Frontiers Music srl
All Access Rating: B+
|Allen/Lande - The Great Divide 2014|
For The Great Divide, their fourth album together, Russell Allen and Jorn Lande – two of the most powerful metal vocalists in captivity – relied on Tolkki's musical vision to shepherd this project to its logical conclusion, after having worked with the likes of Primal Fear's Magnus Karlsson and Pink Cream 69's Dennis Ward on earlier efforts.
In his capable hands, Tolkki, who assumed the songwriting and production responsibilities, has shaped The Great Divide into an album of dramatic, high-flying power metal delivered with urgency and a sharp focus, where the choruses are generous, the hooks are screwed in tight, the guitar solos from Tolkki are transcendent and the melodies are heavenly and memorable. Tolkki, by the way, also handles bass and keyboards on The Great Divide.
Electricity races through "Down From the Mountain," as riffs strike like a series of dangerous lightning bolts, and "Solid Ground," with its silvery, expansive synthesizers, is purposeful and determined. In the end, however, it's the heavy, surging dynamics of an epic "Lady in Winter," where Allen seems possessed by the spirit of Ronnie James Dio, and "The Hymn to the Fallen" – Lande's rasp recalling David Coverdale at the height of Whitesnake's popularity – that win the day, even as heady pop-metal rush of "Reaching For the Stars" simply takes your breath away.
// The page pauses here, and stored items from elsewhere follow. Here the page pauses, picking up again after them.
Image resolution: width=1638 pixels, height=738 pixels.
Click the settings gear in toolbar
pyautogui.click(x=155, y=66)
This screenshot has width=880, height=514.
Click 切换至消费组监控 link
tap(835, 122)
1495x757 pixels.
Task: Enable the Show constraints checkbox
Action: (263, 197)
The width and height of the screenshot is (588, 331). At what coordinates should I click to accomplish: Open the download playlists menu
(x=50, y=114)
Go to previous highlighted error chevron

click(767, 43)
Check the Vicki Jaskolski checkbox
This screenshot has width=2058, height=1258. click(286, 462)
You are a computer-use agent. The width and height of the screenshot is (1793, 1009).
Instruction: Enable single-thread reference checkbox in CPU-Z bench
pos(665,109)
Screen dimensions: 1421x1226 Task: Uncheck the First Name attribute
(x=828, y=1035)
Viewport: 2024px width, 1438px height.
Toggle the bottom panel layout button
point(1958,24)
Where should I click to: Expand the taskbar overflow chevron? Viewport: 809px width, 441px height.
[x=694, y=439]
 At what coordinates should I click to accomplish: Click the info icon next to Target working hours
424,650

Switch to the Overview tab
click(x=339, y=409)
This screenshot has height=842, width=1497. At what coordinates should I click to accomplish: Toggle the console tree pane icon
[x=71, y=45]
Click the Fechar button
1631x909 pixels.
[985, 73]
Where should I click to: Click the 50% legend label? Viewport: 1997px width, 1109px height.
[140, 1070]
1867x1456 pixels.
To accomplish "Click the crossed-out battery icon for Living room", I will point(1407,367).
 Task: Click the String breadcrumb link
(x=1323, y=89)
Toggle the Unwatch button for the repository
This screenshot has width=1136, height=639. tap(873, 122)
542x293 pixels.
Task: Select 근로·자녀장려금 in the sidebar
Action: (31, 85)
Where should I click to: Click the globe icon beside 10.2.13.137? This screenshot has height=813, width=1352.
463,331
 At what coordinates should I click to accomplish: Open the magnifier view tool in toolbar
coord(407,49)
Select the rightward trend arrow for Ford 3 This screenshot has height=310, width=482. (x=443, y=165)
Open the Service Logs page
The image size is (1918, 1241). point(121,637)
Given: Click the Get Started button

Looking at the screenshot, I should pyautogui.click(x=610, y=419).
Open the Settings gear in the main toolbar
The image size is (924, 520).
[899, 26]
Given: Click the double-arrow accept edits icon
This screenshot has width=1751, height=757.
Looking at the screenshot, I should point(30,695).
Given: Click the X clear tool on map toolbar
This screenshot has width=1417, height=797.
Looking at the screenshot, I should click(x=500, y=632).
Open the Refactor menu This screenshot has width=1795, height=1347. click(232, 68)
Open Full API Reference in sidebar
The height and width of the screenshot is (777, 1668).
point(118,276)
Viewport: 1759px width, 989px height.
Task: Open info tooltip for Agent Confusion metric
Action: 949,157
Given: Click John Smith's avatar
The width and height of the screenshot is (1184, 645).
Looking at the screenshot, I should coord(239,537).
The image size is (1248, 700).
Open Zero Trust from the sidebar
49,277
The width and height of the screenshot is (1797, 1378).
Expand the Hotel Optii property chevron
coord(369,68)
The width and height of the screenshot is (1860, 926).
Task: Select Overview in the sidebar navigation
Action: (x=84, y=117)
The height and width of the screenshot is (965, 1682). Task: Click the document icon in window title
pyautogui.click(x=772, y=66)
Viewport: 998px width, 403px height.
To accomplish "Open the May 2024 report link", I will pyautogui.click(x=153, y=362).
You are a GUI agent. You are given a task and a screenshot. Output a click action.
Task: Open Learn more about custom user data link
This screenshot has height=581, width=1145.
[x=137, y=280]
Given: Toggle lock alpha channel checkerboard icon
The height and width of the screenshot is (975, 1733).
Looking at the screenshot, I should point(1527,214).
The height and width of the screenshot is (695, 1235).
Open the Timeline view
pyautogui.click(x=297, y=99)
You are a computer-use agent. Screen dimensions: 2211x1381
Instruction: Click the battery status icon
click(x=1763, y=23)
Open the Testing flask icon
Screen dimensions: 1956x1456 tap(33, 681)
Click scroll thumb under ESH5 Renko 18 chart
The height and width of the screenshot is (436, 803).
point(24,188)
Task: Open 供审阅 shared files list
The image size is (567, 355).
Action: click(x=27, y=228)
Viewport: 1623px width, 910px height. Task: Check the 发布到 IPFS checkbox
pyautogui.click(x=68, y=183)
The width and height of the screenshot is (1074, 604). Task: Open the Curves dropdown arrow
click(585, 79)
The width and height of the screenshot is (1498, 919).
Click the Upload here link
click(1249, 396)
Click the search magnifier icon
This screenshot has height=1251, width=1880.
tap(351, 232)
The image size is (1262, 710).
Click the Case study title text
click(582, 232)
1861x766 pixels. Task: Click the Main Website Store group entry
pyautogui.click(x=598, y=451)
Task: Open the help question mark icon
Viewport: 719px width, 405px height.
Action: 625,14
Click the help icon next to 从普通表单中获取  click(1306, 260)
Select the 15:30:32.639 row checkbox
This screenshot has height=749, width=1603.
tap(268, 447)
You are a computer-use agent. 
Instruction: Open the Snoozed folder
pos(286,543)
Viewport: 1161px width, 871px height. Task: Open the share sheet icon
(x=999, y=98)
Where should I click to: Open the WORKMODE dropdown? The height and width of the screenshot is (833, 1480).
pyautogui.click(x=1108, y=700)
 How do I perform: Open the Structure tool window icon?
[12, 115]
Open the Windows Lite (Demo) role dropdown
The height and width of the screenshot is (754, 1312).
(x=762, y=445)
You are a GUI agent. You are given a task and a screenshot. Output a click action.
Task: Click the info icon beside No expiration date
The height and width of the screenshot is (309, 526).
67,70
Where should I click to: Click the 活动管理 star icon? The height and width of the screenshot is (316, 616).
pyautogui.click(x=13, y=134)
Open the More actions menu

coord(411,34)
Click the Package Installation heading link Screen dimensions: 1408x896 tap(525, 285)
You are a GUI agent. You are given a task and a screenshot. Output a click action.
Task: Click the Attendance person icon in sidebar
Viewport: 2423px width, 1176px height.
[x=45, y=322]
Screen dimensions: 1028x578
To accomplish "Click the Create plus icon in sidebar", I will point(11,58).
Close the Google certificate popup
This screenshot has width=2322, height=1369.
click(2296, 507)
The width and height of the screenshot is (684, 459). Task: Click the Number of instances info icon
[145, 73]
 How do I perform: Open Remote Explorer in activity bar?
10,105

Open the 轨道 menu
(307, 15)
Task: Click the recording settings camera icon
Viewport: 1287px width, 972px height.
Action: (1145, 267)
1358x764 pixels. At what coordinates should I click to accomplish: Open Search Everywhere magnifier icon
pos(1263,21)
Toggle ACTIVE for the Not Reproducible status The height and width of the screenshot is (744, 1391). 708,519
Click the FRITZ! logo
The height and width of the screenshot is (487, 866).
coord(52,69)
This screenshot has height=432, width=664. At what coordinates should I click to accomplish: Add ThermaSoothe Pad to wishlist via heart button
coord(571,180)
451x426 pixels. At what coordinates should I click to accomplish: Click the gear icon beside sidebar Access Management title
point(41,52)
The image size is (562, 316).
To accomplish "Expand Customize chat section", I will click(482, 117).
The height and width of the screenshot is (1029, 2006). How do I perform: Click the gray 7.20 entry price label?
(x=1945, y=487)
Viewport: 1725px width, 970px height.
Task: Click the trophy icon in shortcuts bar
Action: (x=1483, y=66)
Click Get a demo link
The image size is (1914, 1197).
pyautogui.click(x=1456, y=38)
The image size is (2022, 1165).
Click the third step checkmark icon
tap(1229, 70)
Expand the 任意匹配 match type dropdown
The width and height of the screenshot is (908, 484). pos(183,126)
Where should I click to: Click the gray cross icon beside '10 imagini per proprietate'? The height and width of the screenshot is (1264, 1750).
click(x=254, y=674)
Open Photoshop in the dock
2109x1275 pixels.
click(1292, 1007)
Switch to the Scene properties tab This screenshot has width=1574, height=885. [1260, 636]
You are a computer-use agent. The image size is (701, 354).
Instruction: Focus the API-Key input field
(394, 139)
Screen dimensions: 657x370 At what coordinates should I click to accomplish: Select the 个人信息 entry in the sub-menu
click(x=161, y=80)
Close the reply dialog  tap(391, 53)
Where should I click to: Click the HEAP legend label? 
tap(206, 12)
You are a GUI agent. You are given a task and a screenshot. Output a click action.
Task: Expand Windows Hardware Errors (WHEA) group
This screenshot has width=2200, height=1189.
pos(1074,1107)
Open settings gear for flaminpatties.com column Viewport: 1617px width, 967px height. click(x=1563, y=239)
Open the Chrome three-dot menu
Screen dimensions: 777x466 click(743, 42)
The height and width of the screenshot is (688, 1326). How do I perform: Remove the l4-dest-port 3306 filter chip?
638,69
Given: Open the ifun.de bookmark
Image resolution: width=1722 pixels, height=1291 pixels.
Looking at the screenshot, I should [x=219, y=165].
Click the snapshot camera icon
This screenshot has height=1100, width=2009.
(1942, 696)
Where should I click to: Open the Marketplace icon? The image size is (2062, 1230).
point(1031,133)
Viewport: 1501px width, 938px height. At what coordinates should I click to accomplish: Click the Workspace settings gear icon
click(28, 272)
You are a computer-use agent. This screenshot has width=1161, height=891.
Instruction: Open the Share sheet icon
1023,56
While some of the arrangements are less than imaginative – "Come Dream With Me" being a prime example – The Great Divide is a well-orchestrated and powerfully uplifting record, with just a hint of mystery, some beautifully designed intros and a variety of vocal stylings. Here, the leather-lunged Allen, singer for the progressive-metal behemoths Symphony X, and the expressive Lande, front man for German power-metal heroes Masterplan, test their impressive range, willing it to great heights, although at times, they lay it on a bit thick – Allen's overly dramatic reading of the title track, in particular, needing to be reined in considerably, as do the vocals in "BitterSweet," a lifeless, uninspired power ballad that cannot be resuscitated.
There is greatness in The Great Divide, even if it's not quite a masterpiece.